What Happens When You Don't Formally Accept Your Interest in an Estate?
In a recent Superior Court of Quebec decision a family’s patriarch, Leon, died intestate in 1968. The main asset of his estate was his home (registered in Leon’s name) where he resided with his wife and son, Walter. At law Leon’s wife was entitled to 1/3 of the home, and Walter was entitled to 2/3 of the home. Following Leon’s death, his wife and son continued to live in the home and dealt with it as their own property.
Leon’s wife died intestate in 1983. Her sole heir was Walter. The home remained registered in Leon’s name, but Walter continued to live there and dealt with it as his own property.
Walter disappeared after 1992, and in 2004 was declared dead. Walter’s maternal and paternal cousins began fighting over Walter’s estate. While all the cousins agreed they were equal beneficiaries of Walter’s estate, the argument of the maternal cousins was that they were beneficiaries of his mother’s estate (including her interest in the home), since she died intestate and Walter had never formally accepted her estate.

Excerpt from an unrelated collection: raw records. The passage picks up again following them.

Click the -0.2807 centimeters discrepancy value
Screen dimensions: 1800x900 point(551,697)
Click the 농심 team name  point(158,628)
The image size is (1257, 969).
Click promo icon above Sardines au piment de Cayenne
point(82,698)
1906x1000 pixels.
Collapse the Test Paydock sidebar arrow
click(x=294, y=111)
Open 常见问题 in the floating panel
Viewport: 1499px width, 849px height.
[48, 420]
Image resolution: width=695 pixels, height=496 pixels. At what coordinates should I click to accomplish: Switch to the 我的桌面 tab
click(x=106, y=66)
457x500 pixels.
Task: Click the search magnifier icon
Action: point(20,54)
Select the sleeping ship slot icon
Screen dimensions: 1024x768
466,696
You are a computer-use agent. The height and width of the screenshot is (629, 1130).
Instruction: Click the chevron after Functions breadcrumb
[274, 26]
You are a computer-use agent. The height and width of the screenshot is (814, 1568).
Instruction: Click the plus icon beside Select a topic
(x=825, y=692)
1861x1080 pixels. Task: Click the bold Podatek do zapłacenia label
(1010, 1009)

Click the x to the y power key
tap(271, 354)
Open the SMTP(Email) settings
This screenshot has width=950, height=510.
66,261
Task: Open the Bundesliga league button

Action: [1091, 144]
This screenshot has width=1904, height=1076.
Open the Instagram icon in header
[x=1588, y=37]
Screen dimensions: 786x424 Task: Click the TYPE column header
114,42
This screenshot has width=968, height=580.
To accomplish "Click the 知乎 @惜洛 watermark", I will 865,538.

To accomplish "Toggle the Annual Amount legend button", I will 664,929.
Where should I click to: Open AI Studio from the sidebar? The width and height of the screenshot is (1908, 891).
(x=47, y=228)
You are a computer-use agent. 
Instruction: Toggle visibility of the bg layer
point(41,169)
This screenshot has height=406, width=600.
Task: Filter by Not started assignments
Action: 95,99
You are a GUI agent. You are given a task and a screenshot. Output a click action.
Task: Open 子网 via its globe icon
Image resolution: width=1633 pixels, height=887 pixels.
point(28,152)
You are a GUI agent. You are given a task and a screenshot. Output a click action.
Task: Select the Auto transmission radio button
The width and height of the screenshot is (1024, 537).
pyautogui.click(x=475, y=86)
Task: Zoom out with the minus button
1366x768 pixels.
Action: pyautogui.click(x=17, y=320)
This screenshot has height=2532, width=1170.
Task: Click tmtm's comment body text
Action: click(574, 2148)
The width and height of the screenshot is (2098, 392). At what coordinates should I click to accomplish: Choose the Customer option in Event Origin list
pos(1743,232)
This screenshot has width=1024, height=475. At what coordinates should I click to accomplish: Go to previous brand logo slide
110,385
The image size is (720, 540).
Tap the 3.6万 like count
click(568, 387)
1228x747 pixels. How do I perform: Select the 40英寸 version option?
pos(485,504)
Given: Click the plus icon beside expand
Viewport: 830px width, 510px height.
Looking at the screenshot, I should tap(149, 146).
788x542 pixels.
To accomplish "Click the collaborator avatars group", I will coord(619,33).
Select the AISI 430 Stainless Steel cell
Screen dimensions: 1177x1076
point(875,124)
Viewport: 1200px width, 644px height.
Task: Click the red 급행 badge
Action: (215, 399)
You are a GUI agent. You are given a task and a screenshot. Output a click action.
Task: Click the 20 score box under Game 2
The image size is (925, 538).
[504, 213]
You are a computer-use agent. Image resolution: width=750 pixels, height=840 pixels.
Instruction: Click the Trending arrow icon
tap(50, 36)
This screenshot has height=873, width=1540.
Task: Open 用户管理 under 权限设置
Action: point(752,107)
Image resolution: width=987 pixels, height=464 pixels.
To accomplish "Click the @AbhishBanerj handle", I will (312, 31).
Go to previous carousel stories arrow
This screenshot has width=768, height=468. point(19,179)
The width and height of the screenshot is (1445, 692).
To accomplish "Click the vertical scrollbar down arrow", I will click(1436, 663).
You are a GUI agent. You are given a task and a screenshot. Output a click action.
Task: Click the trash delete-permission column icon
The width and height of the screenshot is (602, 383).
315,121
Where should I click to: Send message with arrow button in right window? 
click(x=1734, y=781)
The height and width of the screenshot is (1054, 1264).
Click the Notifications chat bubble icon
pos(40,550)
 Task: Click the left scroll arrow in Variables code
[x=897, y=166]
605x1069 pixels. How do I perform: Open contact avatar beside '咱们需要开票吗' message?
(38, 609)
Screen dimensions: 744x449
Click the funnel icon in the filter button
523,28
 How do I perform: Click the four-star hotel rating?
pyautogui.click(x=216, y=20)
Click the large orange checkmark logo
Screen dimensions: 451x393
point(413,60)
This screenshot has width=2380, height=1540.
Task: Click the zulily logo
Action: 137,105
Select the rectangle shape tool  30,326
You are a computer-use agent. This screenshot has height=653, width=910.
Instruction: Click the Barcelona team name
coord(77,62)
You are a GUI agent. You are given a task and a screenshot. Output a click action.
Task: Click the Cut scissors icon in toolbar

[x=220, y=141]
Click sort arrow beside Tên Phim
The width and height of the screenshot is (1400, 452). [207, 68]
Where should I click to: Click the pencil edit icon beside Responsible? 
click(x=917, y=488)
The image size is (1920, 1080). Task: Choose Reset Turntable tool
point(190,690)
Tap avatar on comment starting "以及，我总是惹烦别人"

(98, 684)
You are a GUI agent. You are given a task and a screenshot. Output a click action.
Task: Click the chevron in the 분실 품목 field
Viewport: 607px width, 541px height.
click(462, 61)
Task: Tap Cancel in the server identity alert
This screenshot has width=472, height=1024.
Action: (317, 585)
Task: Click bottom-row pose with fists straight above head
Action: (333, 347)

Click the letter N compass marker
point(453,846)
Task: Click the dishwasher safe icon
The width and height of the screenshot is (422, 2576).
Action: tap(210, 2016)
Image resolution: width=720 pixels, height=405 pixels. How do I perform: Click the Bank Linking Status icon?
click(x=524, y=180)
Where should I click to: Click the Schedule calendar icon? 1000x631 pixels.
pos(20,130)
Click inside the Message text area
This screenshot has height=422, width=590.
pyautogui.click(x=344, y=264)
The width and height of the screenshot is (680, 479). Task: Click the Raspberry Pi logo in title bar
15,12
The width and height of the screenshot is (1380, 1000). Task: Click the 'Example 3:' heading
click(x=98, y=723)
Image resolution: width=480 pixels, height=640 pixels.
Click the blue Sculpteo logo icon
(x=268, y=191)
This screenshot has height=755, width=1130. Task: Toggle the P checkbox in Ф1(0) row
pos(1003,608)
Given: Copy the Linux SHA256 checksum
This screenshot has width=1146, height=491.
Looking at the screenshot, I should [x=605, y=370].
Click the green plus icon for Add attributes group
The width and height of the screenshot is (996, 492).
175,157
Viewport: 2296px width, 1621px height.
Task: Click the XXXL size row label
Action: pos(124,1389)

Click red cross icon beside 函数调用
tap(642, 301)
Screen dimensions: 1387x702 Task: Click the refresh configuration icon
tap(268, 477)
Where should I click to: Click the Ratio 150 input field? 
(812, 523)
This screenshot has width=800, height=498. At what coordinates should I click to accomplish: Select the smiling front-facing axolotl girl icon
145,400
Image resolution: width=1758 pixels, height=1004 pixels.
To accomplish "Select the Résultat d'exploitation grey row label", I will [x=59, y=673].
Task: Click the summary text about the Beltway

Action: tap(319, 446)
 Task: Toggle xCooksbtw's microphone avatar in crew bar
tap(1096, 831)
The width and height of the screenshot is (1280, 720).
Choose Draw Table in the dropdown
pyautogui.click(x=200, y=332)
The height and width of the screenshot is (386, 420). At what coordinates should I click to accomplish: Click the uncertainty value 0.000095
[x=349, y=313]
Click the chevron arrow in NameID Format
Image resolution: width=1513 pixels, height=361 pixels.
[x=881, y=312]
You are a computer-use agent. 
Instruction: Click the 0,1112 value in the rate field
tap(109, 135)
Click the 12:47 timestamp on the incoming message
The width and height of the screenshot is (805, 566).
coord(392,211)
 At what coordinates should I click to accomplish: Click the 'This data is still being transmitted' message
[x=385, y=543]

After applying various provisions of the Quebec Civil Code, the Court held that Walter, by being an absentee, was deemed to have accepted his mother’s estate because an absentee can only renounce through his representative.
This case reveals an interesting distinction between Quebec and Ontario legislation, the latter of which does not impose any obligation to accept or reject one’s interest in an estate.